SOURCE PASSAGE -

────────────────────────────────────────

Unfortunately, on linux, applying up to 0002 cause a small regression in
pg_test_timing.

With cpuidle disabled, performance governor, pinned to one core.

pg_test_timing, turboboost disabled:

412f78c66ee 27.70 ns
0002 28.48 ns

pg_test_timing, turboboost enabled:

412f78c66ee 20.41 ns
0002 21.04 ns

However, I tried, but failed, to push an actual EXPLAIN ANALYZE to show that
difference. All the differences I see are well below the run-to-run noise.

Which makes sense - the increase in overhead here probably is visible because
it increases the dependency chain inside the loop, which wouldn't be visible
in a normal explain (and of course, with more patches applied, a lot more is
won).

> From 25b58d2890e65a95ce426a0b80fab41c1c99bd8f Mon Sep 17 00:00:00 2001
> From: Lukas Fittl <lukas(at)fittl(dot)com>
> Date: Sat, 31 Jan 2026 08:49:46 -0800
> Subject: [PATCH v8 1/4] Check for HAVE__CPUIDEX and HAVE__GET_CPUID_COUNT
> separately
>
> Previously we would only check for the availability of __cpuidex if
> the related __get_cpuid_count was not available on a platform. But there
> are cases where we want to be able to call __cpuidex as the only viable
> option, specifically, when accessing a high leaf like VM Hypervisor
> information (0x40000000), which __get_cpuid_count does not allow.

────────────────────────────────────────

DATASET RECORDS -
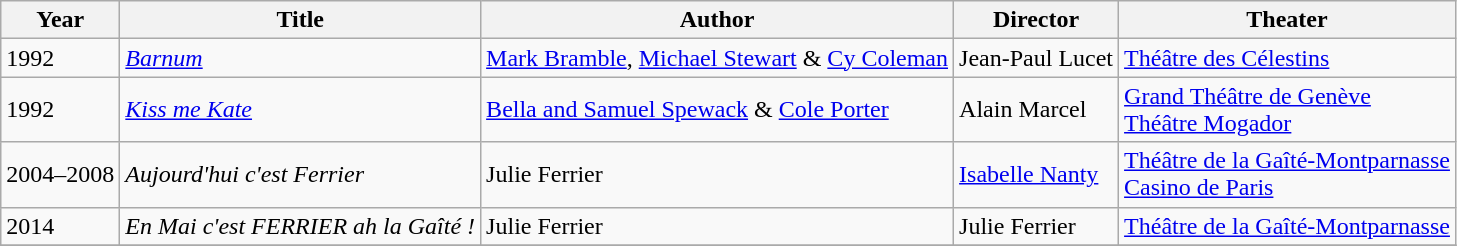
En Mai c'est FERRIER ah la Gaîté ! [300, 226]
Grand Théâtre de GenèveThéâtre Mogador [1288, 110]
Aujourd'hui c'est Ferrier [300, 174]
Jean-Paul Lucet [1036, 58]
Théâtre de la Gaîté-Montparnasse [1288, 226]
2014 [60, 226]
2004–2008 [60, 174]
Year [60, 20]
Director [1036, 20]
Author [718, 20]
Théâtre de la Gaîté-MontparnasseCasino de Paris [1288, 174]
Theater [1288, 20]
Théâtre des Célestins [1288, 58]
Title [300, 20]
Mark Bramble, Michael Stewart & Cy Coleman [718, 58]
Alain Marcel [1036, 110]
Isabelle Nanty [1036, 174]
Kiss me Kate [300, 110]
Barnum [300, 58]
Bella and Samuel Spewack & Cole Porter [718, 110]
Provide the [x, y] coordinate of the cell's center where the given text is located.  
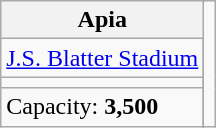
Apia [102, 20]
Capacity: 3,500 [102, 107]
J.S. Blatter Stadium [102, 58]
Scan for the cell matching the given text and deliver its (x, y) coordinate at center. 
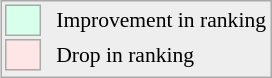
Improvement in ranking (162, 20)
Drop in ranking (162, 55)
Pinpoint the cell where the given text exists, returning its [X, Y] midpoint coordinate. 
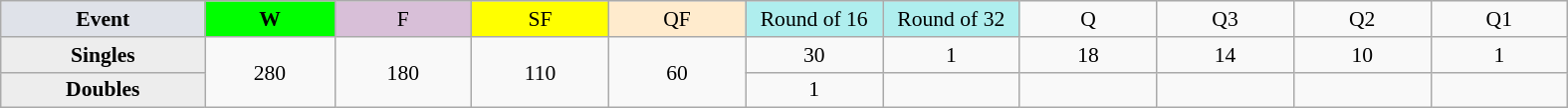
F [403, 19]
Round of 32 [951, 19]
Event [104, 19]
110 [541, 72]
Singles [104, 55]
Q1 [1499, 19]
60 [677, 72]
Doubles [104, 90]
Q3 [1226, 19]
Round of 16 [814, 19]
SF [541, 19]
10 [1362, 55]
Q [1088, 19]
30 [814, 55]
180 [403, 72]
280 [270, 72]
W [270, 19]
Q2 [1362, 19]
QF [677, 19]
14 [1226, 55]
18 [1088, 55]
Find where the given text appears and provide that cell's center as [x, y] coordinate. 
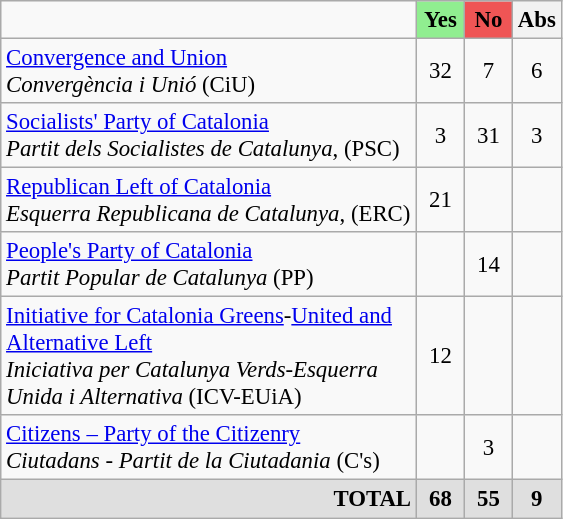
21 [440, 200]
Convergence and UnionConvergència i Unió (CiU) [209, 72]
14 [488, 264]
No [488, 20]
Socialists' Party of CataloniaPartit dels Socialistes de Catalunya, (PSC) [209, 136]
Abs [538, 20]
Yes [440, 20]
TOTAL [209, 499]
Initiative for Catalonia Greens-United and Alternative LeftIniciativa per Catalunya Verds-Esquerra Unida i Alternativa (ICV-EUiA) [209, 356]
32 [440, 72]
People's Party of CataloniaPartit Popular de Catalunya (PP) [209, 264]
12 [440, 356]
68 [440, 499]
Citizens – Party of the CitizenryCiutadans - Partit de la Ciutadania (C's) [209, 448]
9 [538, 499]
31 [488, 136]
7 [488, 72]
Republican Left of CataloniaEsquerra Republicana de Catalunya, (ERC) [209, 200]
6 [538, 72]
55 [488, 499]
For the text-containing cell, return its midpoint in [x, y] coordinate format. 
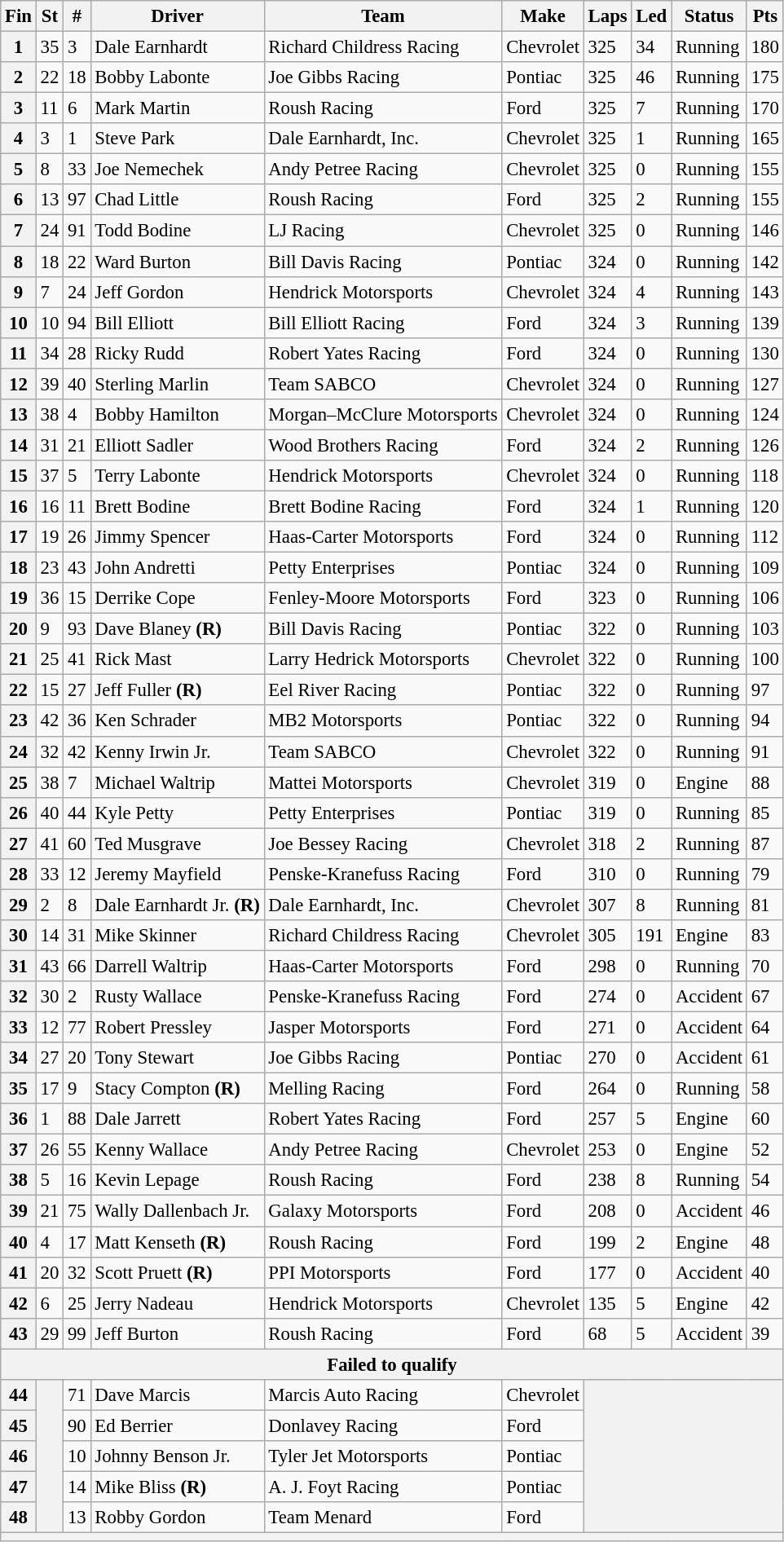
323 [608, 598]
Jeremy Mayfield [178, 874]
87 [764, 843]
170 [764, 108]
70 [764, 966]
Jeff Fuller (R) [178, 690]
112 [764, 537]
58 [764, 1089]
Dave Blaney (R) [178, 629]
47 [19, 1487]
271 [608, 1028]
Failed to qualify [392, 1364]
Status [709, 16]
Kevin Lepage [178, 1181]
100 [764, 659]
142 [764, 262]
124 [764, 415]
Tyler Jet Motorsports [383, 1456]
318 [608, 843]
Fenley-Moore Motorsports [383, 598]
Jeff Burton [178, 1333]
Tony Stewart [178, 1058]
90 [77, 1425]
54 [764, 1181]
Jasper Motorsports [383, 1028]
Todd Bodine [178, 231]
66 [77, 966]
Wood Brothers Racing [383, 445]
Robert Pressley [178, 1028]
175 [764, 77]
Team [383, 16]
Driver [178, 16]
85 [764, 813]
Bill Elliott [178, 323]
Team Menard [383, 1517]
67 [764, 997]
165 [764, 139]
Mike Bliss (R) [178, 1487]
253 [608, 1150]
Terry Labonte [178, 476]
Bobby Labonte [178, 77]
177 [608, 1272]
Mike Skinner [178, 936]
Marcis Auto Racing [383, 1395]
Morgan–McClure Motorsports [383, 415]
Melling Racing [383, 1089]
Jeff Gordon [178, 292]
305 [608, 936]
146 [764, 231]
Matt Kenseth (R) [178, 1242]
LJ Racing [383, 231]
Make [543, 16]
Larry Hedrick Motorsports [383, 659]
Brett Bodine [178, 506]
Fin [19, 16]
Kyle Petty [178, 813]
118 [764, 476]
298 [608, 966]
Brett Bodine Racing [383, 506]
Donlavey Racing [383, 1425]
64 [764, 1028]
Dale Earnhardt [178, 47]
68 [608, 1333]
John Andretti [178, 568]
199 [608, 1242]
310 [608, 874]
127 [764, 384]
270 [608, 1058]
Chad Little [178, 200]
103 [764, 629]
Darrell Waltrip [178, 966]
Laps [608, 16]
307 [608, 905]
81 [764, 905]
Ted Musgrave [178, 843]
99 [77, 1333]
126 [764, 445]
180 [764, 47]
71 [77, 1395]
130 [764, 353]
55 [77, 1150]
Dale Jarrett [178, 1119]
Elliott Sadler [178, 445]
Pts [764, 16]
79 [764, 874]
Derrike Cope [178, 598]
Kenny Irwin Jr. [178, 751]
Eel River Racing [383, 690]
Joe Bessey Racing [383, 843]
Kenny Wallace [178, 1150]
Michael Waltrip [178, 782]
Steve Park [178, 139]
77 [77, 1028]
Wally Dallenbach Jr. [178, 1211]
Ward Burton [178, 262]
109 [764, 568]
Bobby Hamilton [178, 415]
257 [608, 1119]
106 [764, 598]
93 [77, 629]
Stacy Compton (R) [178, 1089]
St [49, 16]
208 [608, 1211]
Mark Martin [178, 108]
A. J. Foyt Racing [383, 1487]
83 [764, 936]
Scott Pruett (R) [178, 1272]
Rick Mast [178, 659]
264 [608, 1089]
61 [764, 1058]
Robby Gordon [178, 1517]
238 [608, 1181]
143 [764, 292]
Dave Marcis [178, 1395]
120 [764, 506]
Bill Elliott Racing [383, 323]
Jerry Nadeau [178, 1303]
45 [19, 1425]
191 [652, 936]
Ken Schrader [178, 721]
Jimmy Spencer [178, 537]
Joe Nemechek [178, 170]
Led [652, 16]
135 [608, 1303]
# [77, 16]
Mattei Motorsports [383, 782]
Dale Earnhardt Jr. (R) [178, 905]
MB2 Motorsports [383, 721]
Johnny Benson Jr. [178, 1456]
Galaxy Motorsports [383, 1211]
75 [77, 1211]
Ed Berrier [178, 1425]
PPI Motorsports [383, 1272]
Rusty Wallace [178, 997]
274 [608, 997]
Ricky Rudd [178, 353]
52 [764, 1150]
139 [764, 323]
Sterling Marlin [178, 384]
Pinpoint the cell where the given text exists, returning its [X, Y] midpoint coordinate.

────────────────────────────────────────

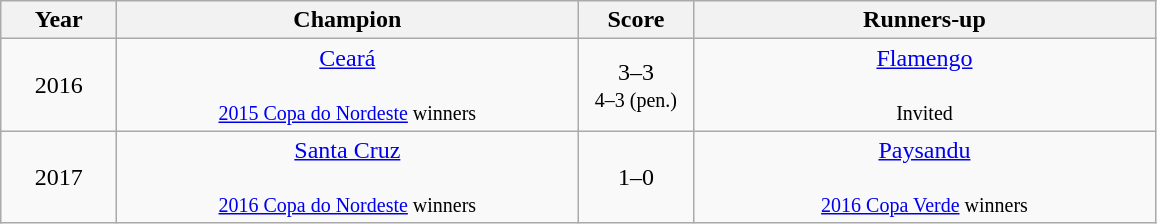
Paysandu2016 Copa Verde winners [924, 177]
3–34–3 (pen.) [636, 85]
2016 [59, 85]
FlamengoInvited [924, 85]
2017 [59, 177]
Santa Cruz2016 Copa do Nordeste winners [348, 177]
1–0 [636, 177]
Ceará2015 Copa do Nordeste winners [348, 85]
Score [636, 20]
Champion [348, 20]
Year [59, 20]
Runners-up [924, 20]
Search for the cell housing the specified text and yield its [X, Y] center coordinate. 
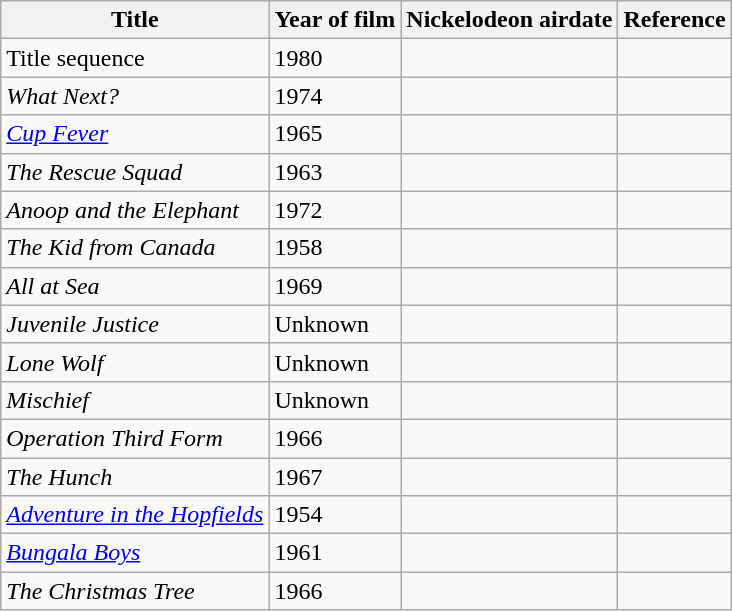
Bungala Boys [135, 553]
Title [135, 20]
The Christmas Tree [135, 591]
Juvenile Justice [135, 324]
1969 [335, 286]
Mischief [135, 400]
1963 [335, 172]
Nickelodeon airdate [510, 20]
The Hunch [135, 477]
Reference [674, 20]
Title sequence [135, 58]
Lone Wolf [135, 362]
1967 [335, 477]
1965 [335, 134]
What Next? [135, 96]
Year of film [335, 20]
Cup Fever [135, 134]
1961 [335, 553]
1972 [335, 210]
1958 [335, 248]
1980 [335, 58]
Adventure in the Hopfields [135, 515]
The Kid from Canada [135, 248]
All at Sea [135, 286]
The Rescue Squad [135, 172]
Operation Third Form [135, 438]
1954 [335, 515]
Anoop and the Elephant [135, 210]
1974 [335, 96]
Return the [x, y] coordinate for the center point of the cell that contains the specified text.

────────────────────────────────────────

In the passage on the pg_test_timing regression, what result did 0002 give with turboboost enabled?

EXPECTED ANSWER -
21.04 ns